Va premesso che il Tribunale nel liquidare il compenso ha avuto riguardo al valore ‘indeterminabile’ della ‘controversia riguardante la separazione’ espressamente disattendendo la tesi dell’AVV_NOTAIO per cui avrebbe dovuto aversi riguardo al superiore ‘valore del patrimonio immobiliare di cui era stata chiesta la divisione’
dato che le ‘questioni patrimoniali’ erano state dichiarate inammissibili nel processo presupposto.
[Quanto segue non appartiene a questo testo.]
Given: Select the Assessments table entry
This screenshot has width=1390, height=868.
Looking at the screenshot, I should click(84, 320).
Va, inoltre, premesso che il Tribunale ha sottolineato di avere avuto riguardo alla ‘complessità bassa’ delle questioni affrontate nel giudizio di separazione e alla attività delle fasi di studio, introduttiva e di trattazione ‘effettivamente eseguite’ e risultanti dai documenti 1, 3, 5, 6 dell’attuale controricorrente e dal documento 3 dell’attuale ricorrente. Questi, con il motivo in esame, mira in sostanza ad ottenere la rideterminazione in concreto del compenso per le prestazioni professionali svolte dal controricorrente chiamando la Corte a svolgere una attività rimessa esclusivamente al prudente apprezzamento del giudice di merito.
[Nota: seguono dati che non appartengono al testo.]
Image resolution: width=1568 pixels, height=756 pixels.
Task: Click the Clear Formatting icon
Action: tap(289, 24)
Per completezza si osserva che l’accenno fatto dal ricorrente alla limitazione dell’ambito della controversia di cui all’art. 28 della l. n. 794 del 1942, come sostituito dal d.lgs. 150/2011, introdotta con un ricorso ai sensi dell’art. 702 bis c.p.c., al solo accoglimento o rigetto della domanda proposta dall’AVV_NOTAIO per un necessariamente determinato importo, non ha base, atteso che tale controversia dà luogo ad un procedimento sommario “speciale” disciplinato dagli artt. 3, 4 e 14 del menzionato d.lgs. e che queste disposizioni non limitano il potere del giudice adito alla alternativa secca tra liquidare il compenso nella misura chiesta dal difensore e rigettare la domanda;
5. il terzo motivo di ricorso, proposto in riferimento all’art. 360, primo comma n.3 c.p.c., è rubricato ‘violazione e falsa applicazione del d.m.55/2014 e degli artt. 2697 c.c., 112 e 115 c.p.c., nella parte in cui l’ordinanza impugnata ha escluso rilevanza ed assorbenza della circostanza riconosciuta da controparte e come tale pacifica ed incontrovertibile dell’avvenuto versamento da parte del dottor COGNOME della somma di 25.00,00 euro in favore dell’ AVV_NOTAIO COGNOME con conseguente decisiva influenza di tale
esclusione anche ai fini della quantificazione della condanna statuita dall’ordinanza medesima’;
6.il motivo è infondato.
Il Tribunale ha affermato che ‘non può essere accolta l’eccezione del convenuto di estinzione dell’obbligazione per avere effettuato nel corso degli anni numerosi pagamenti in favore del ricorrente. A tal proposito si osserva che il ricorrente ha dimostrato di avere provveduto ad imputare i pagamenti ricevuti (fatture emesse successivamente ai pagamenti effettuati) ad altri incarichi, presumibilmente svolti per suo incarico in favore di terzi. Al contrario il resistente non ha fornito idonea prova che i versamenti effettuati al difensore siano tutti riconducibili al procedimento giudiziale di cui si chiede il compenso visto che gli assegni prodotti sono stati sottoscritti per gran parte da soggetti diversi dal Dottor COGNOME e che neppure le matrici prodotte recano l’indicazione della causale. A ciò si aggiunge che il Dottor COGNOME non ha dimostrato di avere contestato l’imputazione dei pagamenti fatta del ricorrente neppure quando, in seguito alla revoca del mandato, è stato inviato il prospetto dei pagamenti effettuati e dei compensi ancora dovuti’.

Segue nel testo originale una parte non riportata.